* What the task requires
The result should be every line in the data below that carries the string "will".
Data to examine below:
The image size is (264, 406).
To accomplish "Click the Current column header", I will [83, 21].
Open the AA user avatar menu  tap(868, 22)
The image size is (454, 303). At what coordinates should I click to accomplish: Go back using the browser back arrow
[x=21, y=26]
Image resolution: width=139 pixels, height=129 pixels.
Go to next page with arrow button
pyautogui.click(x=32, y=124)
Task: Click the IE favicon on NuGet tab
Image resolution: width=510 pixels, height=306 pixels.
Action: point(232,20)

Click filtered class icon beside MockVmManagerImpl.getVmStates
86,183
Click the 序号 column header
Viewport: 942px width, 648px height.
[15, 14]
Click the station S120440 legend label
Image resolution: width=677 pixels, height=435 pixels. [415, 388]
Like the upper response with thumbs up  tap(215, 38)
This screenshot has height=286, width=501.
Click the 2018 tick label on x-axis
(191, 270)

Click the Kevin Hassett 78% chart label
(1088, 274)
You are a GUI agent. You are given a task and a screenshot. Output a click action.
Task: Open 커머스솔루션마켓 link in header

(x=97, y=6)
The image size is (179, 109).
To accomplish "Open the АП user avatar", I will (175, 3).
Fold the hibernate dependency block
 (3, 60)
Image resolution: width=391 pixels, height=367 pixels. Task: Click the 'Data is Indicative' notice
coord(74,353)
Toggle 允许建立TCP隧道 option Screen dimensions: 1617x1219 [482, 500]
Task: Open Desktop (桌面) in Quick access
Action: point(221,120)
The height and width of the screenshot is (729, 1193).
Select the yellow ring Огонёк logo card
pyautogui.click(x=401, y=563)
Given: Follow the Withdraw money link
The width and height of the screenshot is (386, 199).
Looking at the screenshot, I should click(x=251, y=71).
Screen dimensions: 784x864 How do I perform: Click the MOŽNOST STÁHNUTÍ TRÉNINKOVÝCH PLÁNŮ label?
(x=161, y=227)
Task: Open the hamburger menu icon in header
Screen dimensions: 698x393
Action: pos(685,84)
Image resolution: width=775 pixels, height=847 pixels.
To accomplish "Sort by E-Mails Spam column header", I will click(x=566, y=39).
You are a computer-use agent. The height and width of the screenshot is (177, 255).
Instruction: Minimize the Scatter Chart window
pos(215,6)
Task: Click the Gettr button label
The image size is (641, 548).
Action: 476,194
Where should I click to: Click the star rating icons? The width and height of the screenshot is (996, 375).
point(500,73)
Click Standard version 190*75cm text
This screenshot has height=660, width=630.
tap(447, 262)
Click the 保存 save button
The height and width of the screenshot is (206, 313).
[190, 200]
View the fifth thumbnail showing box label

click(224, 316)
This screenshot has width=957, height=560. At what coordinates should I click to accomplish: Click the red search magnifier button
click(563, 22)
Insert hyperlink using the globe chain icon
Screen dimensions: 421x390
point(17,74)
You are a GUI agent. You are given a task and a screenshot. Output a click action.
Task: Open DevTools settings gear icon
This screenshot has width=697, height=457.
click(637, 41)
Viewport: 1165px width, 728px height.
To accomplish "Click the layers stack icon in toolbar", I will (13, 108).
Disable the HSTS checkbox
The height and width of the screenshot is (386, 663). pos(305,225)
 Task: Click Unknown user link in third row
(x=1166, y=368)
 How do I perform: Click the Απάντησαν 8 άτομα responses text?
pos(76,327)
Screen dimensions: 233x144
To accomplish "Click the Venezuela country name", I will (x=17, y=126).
End of Data to examine.
* Result for this exercise
To accomplish "Click the Current column header", I will [83, 21].
To accomplish "Open the АП user avatar", I will (175, 3).
To accomplish "Sort by E-Mails Spam column header", I will click(x=566, y=39).
To accomplish "Click the layers stack icon in toolbar", I will (13, 108).
To accomplish "Click the Venezuela country name", I will (x=17, y=126).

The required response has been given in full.